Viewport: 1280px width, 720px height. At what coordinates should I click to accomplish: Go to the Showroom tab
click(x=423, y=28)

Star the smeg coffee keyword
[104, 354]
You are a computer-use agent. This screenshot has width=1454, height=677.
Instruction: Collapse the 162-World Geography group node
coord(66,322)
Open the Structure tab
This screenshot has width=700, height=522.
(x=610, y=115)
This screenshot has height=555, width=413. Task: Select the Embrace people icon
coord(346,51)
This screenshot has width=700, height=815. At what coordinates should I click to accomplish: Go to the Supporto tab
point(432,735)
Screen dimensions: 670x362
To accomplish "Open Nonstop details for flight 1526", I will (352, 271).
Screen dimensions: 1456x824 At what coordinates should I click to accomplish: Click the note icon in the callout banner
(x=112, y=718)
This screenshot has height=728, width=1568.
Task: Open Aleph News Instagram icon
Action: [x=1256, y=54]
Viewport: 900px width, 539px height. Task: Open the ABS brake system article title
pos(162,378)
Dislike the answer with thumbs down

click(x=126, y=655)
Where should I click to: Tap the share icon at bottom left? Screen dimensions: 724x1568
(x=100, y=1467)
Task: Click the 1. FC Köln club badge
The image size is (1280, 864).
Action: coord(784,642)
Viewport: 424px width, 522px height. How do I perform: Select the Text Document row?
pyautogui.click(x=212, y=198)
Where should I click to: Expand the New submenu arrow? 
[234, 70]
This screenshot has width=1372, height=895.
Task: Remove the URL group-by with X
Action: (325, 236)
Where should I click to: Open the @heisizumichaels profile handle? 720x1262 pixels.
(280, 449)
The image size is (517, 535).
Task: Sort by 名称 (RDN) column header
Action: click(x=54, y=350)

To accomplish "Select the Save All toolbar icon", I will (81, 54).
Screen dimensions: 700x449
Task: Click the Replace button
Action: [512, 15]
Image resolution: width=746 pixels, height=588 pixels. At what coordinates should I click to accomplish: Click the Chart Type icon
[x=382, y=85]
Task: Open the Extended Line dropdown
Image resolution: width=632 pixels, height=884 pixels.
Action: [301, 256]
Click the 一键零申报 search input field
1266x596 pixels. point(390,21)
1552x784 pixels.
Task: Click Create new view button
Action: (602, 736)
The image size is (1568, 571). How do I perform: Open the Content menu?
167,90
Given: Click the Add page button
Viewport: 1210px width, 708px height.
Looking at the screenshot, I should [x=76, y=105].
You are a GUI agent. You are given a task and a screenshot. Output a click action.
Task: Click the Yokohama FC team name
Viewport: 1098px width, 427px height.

•••

### Work request
The required output is the complete set of records, reproduced exactly.

### Response
Viewport: 1280px width, 720px height. At what coordinates should I click to accomplish: Go to the Showroom tab
click(x=423, y=28)

Star the smeg coffee keyword
[104, 354]
You are a computer-use agent. This screenshot has width=1454, height=677.
Instruction: Collapse the 162-World Geography group node
coord(66,322)
Open the Structure tab
This screenshot has width=700, height=522.
(x=610, y=115)
This screenshot has height=555, width=413. Task: Select the Embrace people icon
coord(346,51)
This screenshot has width=700, height=815. At what coordinates should I click to accomplish: Go to the Supporto tab
point(432,735)
Screen dimensions: 670x362
To accomplish "Open Nonstop details for flight 1526", I will (352, 271).
Screen dimensions: 1456x824 At what coordinates should I click to accomplish: Click the note icon in the callout banner
(x=112, y=718)
This screenshot has height=728, width=1568.
Task: Open Aleph News Instagram icon
Action: [x=1256, y=54]
Viewport: 900px width, 539px height. Task: Open the ABS brake system article title
pos(162,378)
Dislike the answer with thumbs down

click(x=126, y=655)
Where should I click to: Tap the share icon at bottom left? Screen dimensions: 724x1568
(x=100, y=1467)
Task: Click the 1. FC Köln club badge
The image size is (1280, 864).
Action: coord(784,642)
Viewport: 424px width, 522px height. How do I perform: Select the Text Document row?
pyautogui.click(x=212, y=198)
Where should I click to: Expand the New submenu arrow? 
[234, 70]
This screenshot has width=1372, height=895.
Task: Remove the URL group-by with X
Action: (325, 236)
Where should I click to: Open the @heisizumichaels profile handle? 720x1262 pixels.
(280, 449)
The image size is (517, 535).
Task: Sort by 名称 (RDN) column header
Action: click(x=54, y=350)

To accomplish "Select the Save All toolbar icon", I will (81, 54).
Screen dimensions: 700x449
Task: Click the Replace button
Action: [512, 15]
Image resolution: width=746 pixels, height=588 pixels. At what coordinates should I click to accomplish: Click the Chart Type icon
[x=382, y=85]
Task: Open the Extended Line dropdown
Image resolution: width=632 pixels, height=884 pixels.
Action: [301, 256]
Click the 一键零申报 search input field
1266x596 pixels. point(390,21)
1552x784 pixels.
Task: Click Create new view button
Action: (602, 736)
The image size is (1568, 571). How do I perform: Open the Content menu?
167,90
Given: Click the Add page button
Viewport: 1210px width, 708px height.
Looking at the screenshot, I should [x=76, y=105].
You are a GUI agent. You are given a task and a screenshot. Output a click action.
Task: Click the Yokohama FC team name
Viewport: 1098px width, 427px height.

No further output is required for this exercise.